**TASK INSTRUCTIONS**. Check every line of the material below for the string "target", and return the ones that have it.

**MATERIAL PROVIDED**.
================================

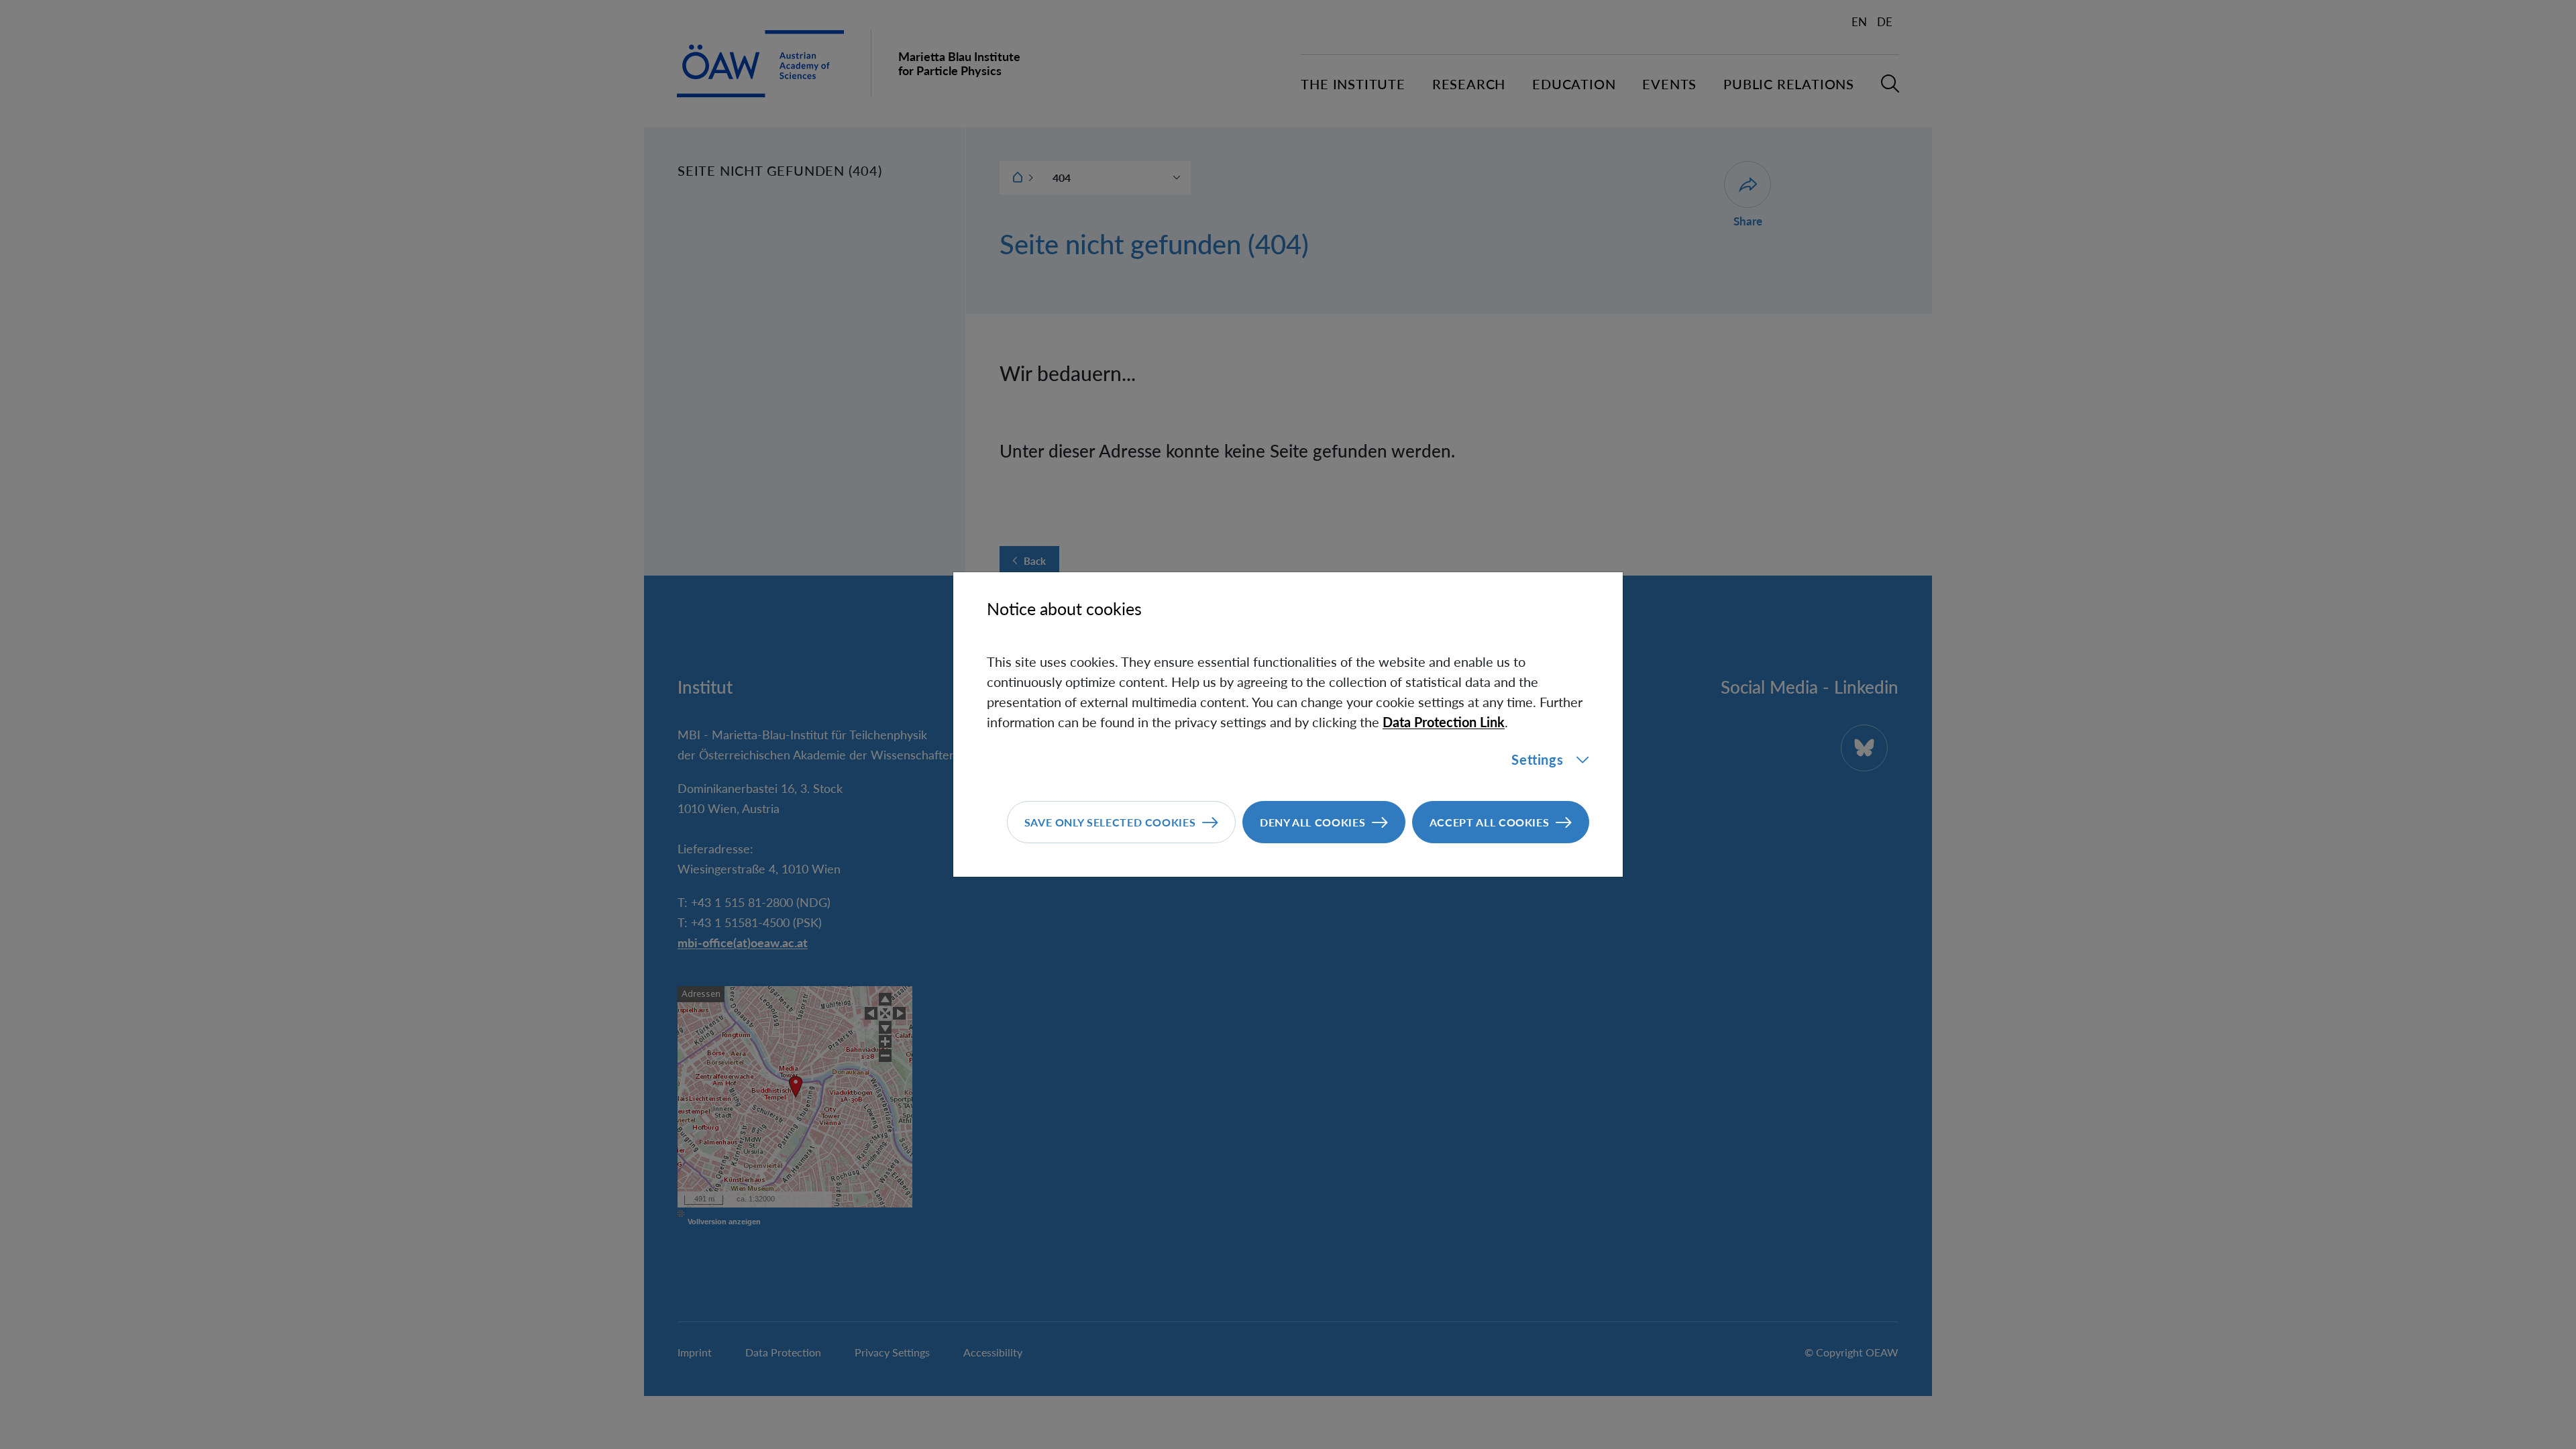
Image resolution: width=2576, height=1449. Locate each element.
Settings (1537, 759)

================================

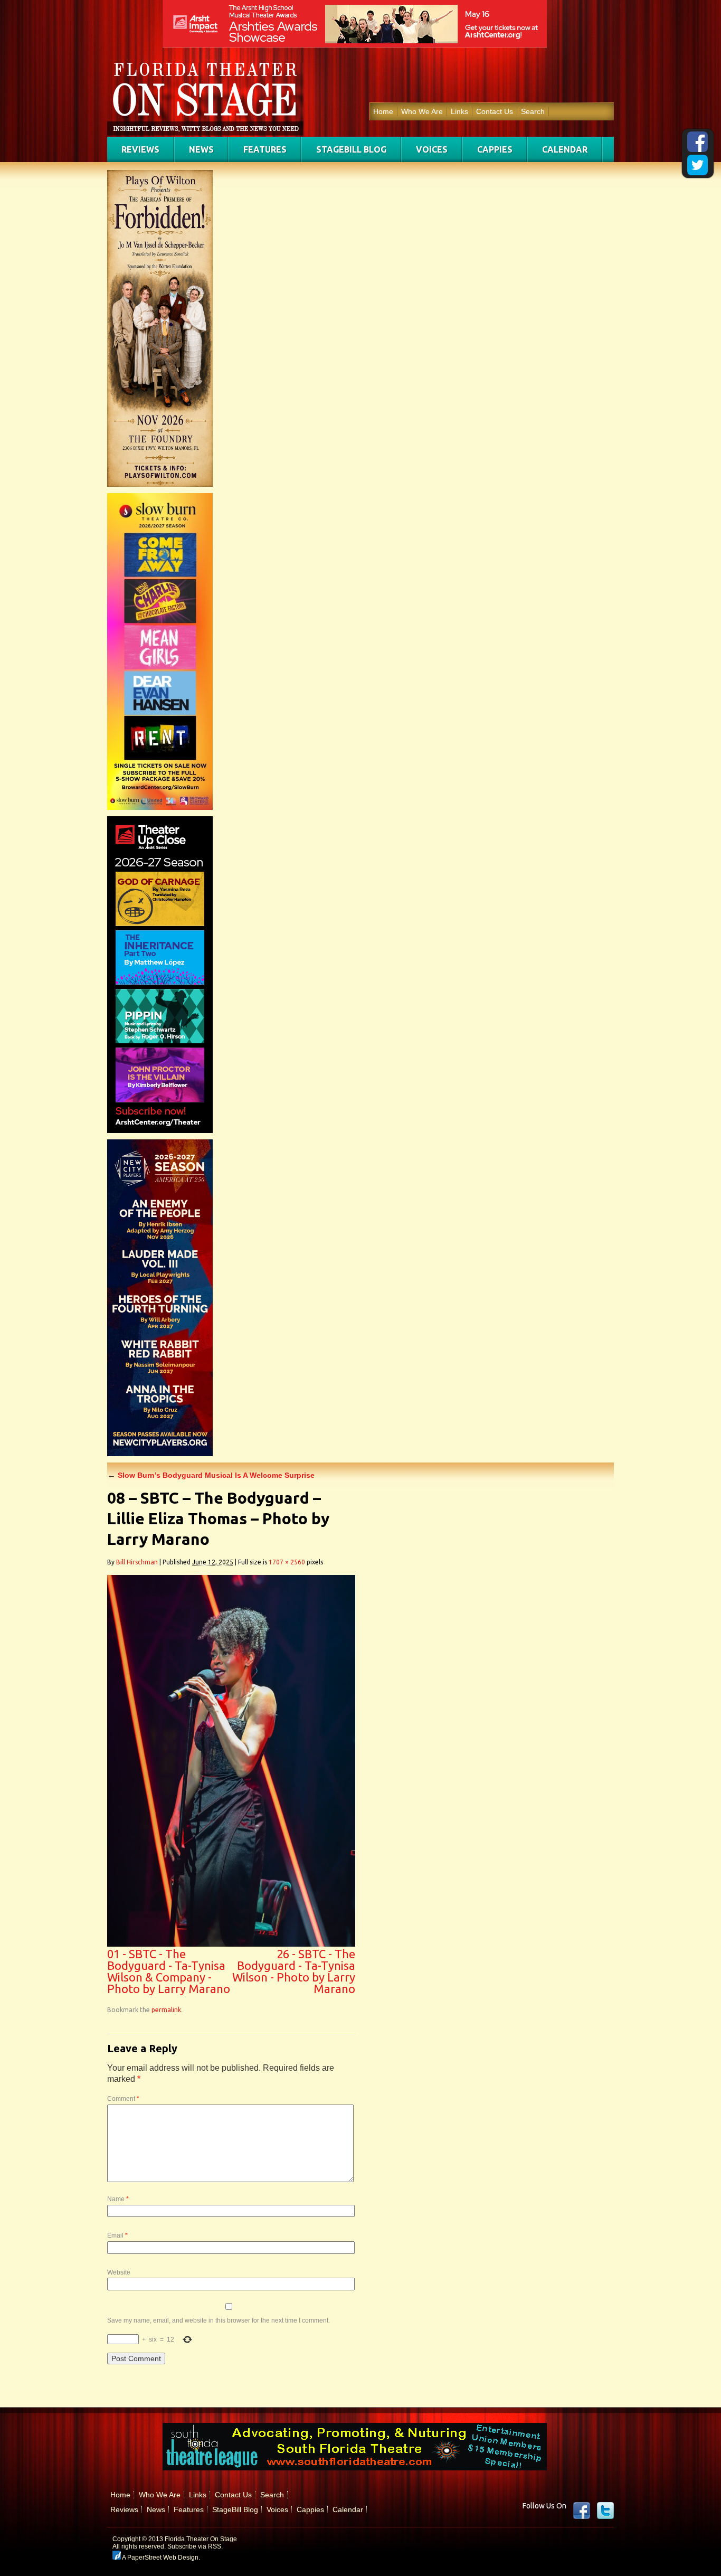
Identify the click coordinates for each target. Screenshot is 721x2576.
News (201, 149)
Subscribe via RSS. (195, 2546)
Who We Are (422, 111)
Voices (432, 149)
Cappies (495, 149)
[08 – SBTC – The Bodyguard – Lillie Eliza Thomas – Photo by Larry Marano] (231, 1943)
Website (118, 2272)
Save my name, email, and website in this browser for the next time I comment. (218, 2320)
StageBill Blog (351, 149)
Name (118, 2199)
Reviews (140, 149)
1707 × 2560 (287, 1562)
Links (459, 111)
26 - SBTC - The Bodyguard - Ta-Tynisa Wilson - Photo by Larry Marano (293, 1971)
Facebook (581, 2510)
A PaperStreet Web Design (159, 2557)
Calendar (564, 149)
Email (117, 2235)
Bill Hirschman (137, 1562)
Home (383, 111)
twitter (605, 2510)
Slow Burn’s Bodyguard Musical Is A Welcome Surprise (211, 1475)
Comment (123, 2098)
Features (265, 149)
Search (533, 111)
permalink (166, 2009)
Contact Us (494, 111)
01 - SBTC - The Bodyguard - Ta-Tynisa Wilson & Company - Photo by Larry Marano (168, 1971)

================================

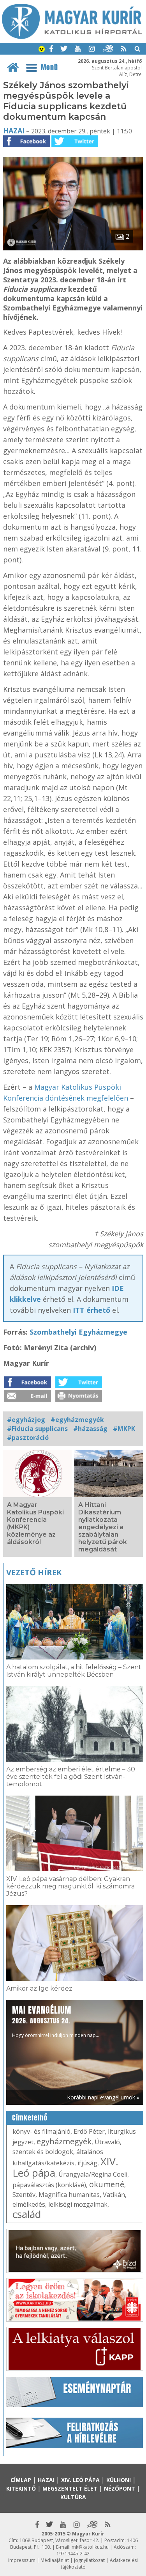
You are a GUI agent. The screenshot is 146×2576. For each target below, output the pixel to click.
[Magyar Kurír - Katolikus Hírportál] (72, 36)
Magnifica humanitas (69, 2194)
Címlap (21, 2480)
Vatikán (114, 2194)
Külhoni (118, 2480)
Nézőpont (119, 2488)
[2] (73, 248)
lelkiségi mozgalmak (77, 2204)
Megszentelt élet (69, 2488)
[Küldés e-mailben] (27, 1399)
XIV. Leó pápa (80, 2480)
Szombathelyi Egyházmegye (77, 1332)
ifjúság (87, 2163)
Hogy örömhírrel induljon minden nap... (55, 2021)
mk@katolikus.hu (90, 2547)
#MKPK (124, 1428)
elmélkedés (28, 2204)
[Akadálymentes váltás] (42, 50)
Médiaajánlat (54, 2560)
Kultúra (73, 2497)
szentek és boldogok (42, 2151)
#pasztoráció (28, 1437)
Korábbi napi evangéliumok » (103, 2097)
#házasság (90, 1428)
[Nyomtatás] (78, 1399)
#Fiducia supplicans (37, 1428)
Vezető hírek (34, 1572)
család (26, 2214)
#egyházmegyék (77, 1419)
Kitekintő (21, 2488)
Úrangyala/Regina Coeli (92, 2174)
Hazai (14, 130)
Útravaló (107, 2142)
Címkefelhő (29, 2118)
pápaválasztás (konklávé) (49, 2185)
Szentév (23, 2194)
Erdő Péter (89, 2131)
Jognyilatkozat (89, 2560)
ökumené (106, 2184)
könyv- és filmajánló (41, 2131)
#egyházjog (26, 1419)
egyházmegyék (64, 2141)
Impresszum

================================

**ANSWER BOX**.
Identify the click coordinates for each target. Screenshot is 721x2576.
You are a GUI agent. The screenshot is 146×2576. For each target below, output the pixel to click.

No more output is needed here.